El arte nunca ha sido una vía laboral sencilla, especialmente por la inicial resistencia familiar a aceptar que un pintor, actor, músico, etc. pueda ser capaz de ganarse la vida a través de estas profesiones. Maud Lewis lo tenía todavía más difícil ya que, además de ser mujer, padecía una enfermedad de las articulaciones denominada artritis reumatoide, de manera que sus parientes más cercanos veían imposible el hecho de que pudiera valerse por sí misma y no vislumbraban ni de cerca su futuro en la disciplina pictórica. Sin embargo, esta mujer residente en la península de Nueva Escocia, al este de Canadá, acabaría por convertirse en uno de los iconos artísticos del país norteamericano en el pasado siglo XX.

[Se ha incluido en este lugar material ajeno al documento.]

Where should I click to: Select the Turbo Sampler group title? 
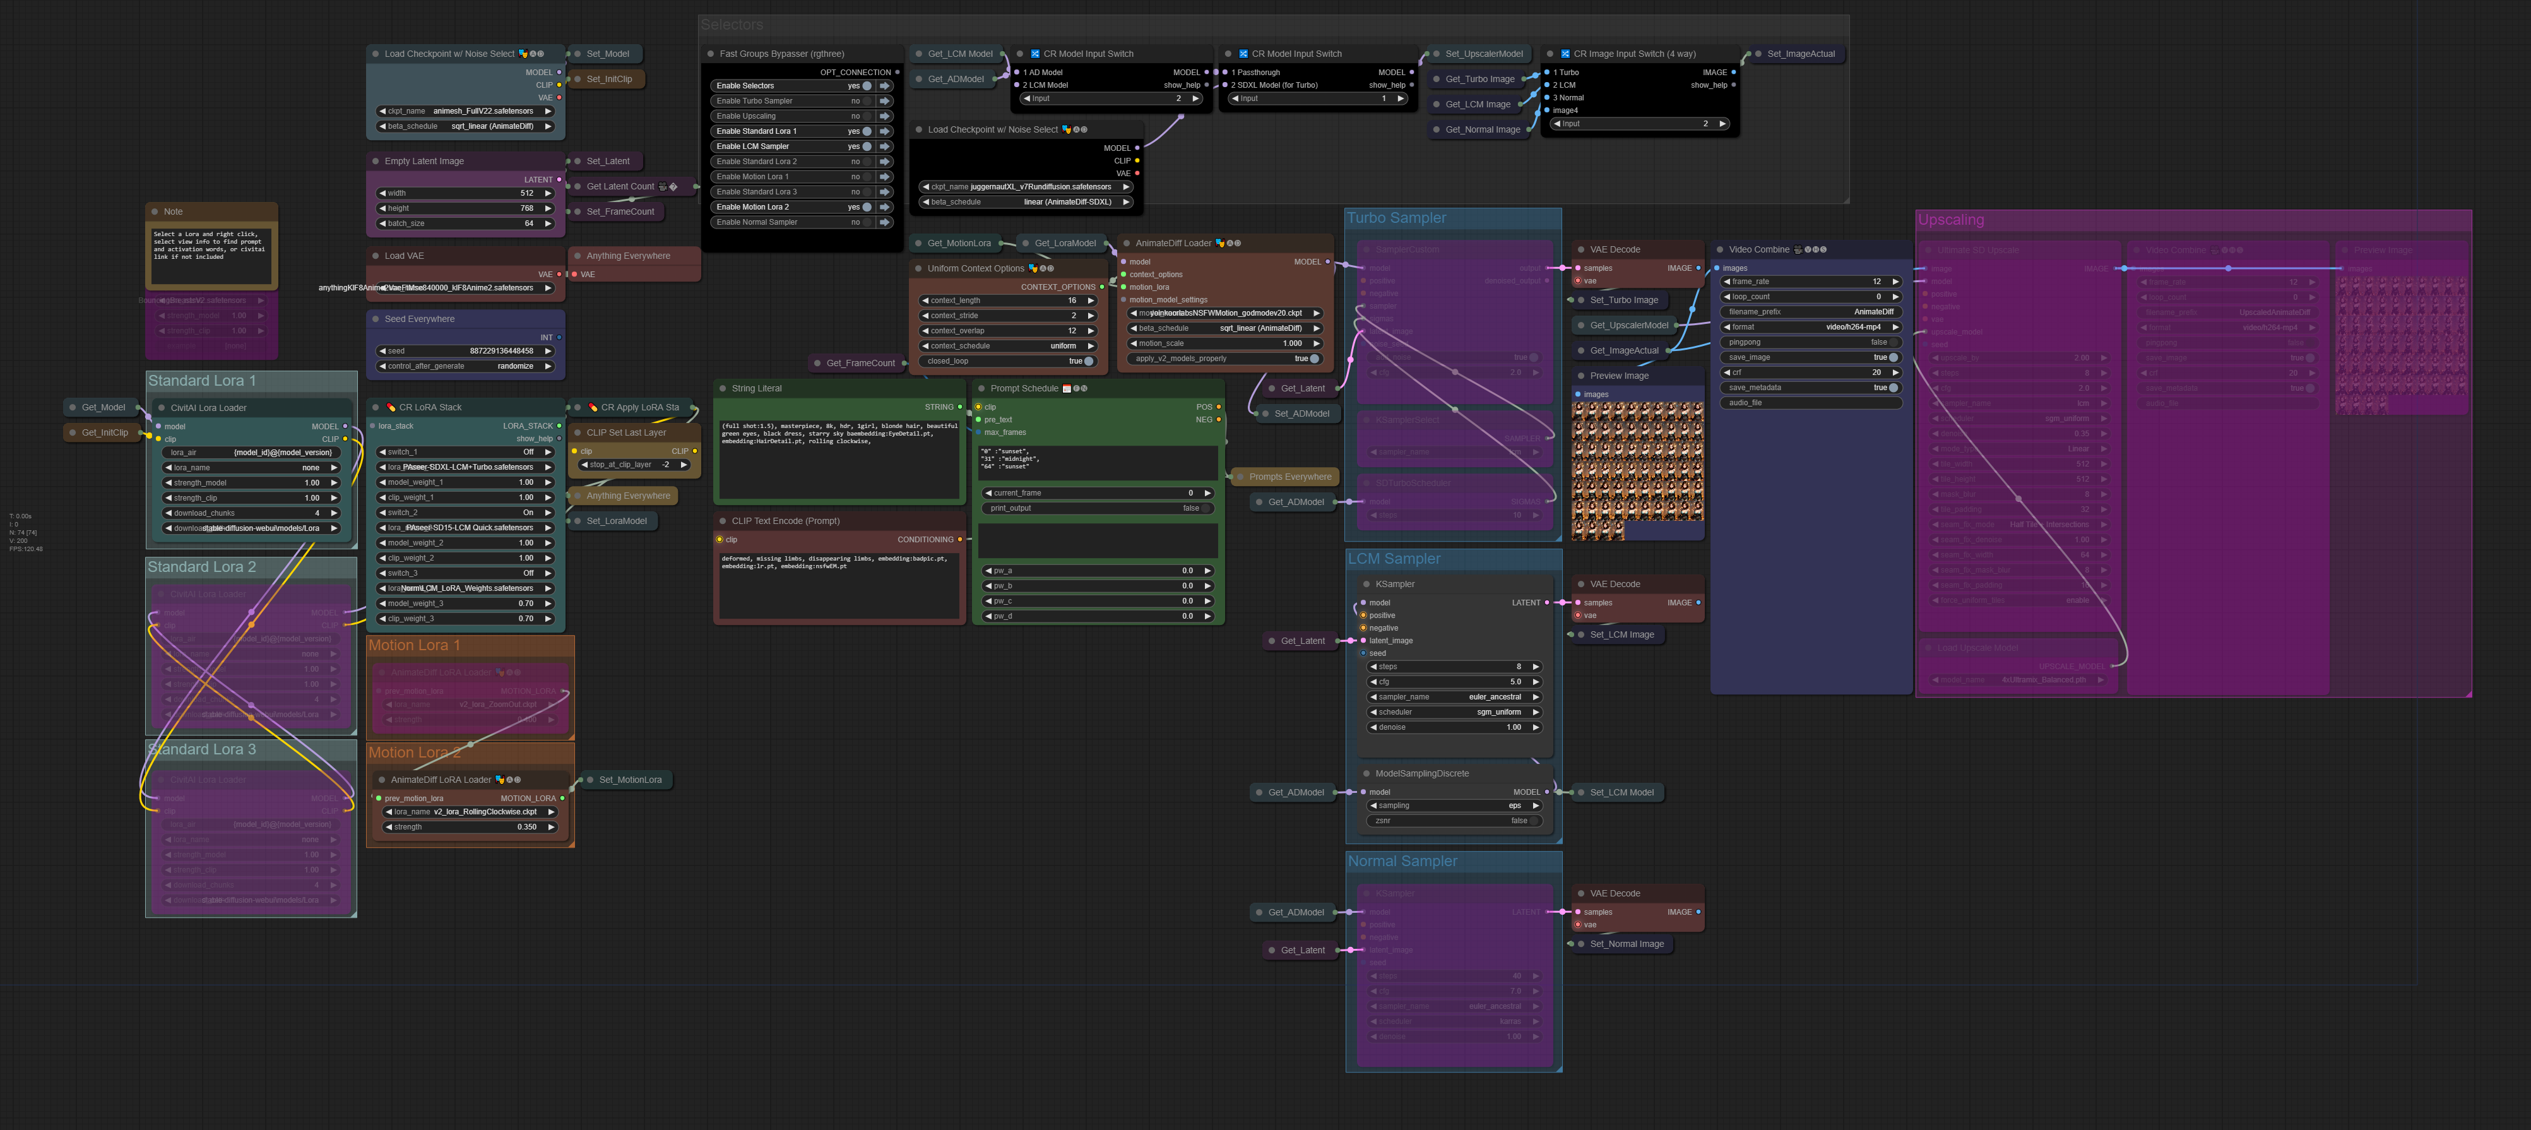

En Maudie, el color de la vida, el biopic sobre este interesante personaje que dirige la cineasta irlandesa Aisling Walsh, contemplamos la vida de Maud desde poco antes de entrar a trabajar como asistenta del hogar de Everett Lewis, un huraño pescador de la zona que tampoco parece creer en las posibilidades de la que será su futura esposa, a la que incluso llega a vejar en público. Sin embargo, el paso del tiempo y la confianza en sí misma sacarán a la luz el potencial artístico de la protagonista, cuyas formas pictóricas vemos florecer de manera progresiva a lo largo de los 115 minutos de película.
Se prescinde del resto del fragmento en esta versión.